Exercise description :: In the data below, locate each line with the word "click" and list it.

[Stored data entries]
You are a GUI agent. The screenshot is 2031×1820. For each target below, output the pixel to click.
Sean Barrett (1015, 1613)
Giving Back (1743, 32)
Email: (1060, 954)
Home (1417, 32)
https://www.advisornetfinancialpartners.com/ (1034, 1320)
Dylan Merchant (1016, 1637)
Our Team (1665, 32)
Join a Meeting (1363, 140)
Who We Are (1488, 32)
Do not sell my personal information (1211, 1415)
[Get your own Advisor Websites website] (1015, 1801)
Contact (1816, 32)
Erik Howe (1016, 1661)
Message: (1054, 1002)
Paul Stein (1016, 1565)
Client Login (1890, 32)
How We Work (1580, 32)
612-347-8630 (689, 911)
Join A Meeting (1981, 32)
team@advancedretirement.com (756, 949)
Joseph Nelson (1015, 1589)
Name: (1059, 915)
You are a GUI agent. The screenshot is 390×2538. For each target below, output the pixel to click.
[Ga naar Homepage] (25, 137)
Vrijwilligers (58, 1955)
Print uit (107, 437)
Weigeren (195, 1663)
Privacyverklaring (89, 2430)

Written response ::
You are a GUI agent. The screenshot is 2031×1820. For each target below, output the pixel to click.
You are a GUI agent. The screenshot is 390×2538. For each target below, output the pixel to click.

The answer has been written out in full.